--- Data listing ---

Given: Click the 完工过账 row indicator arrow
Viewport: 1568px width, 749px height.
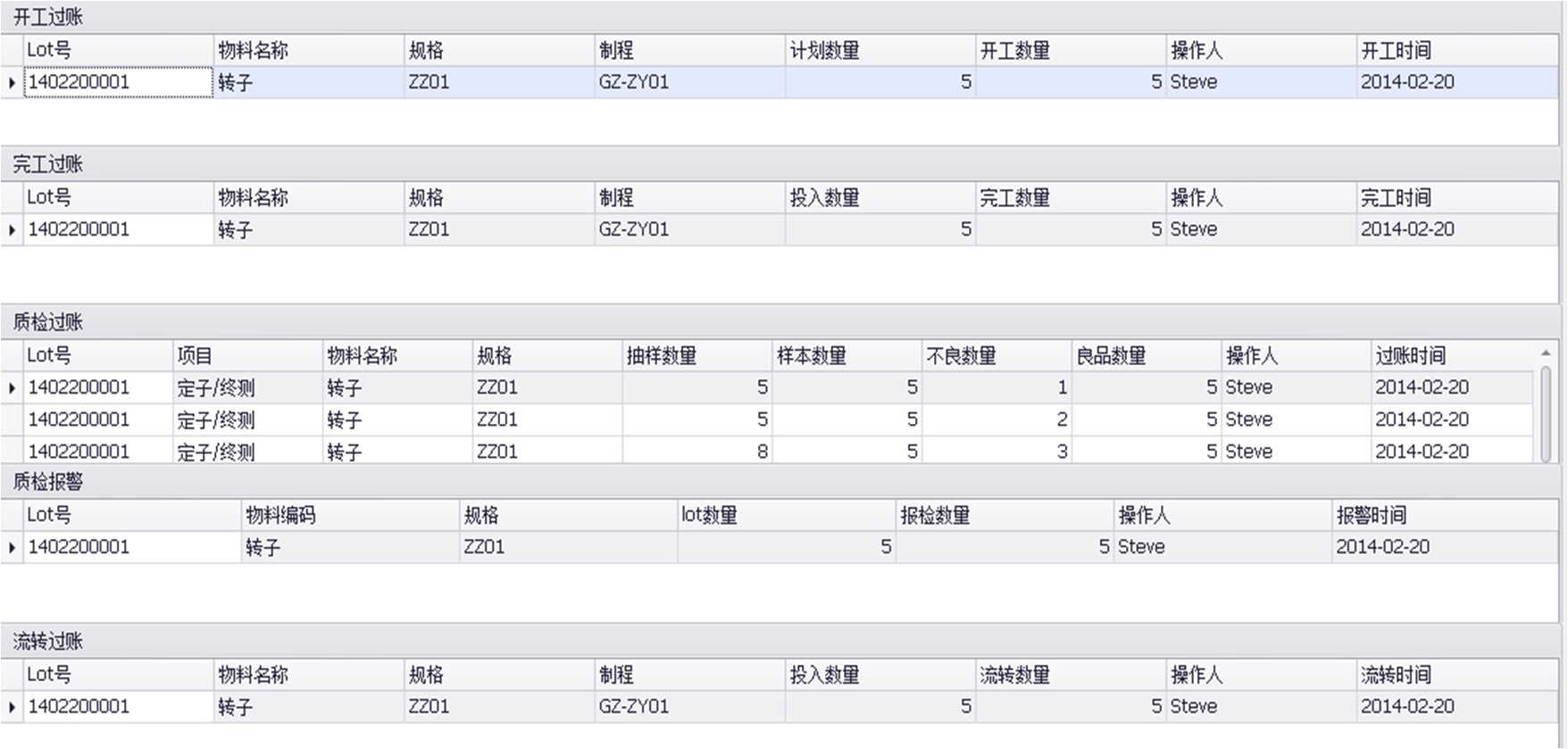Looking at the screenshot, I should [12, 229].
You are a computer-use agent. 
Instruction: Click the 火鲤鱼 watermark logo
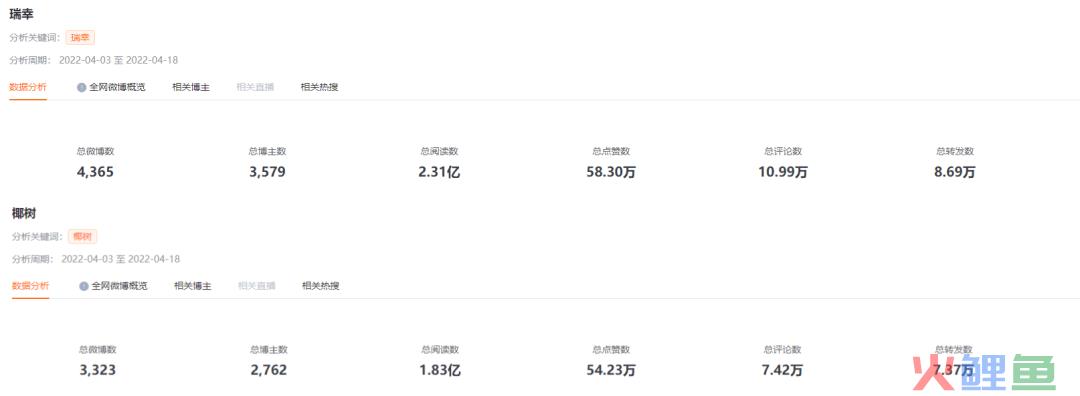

---

What the task requires: Copy each line of the material where "Click" is found.

Task answer:
Given: Click the 完工过账 row indicator arrow
Instruction: Click the 火鲤鱼 watermark logo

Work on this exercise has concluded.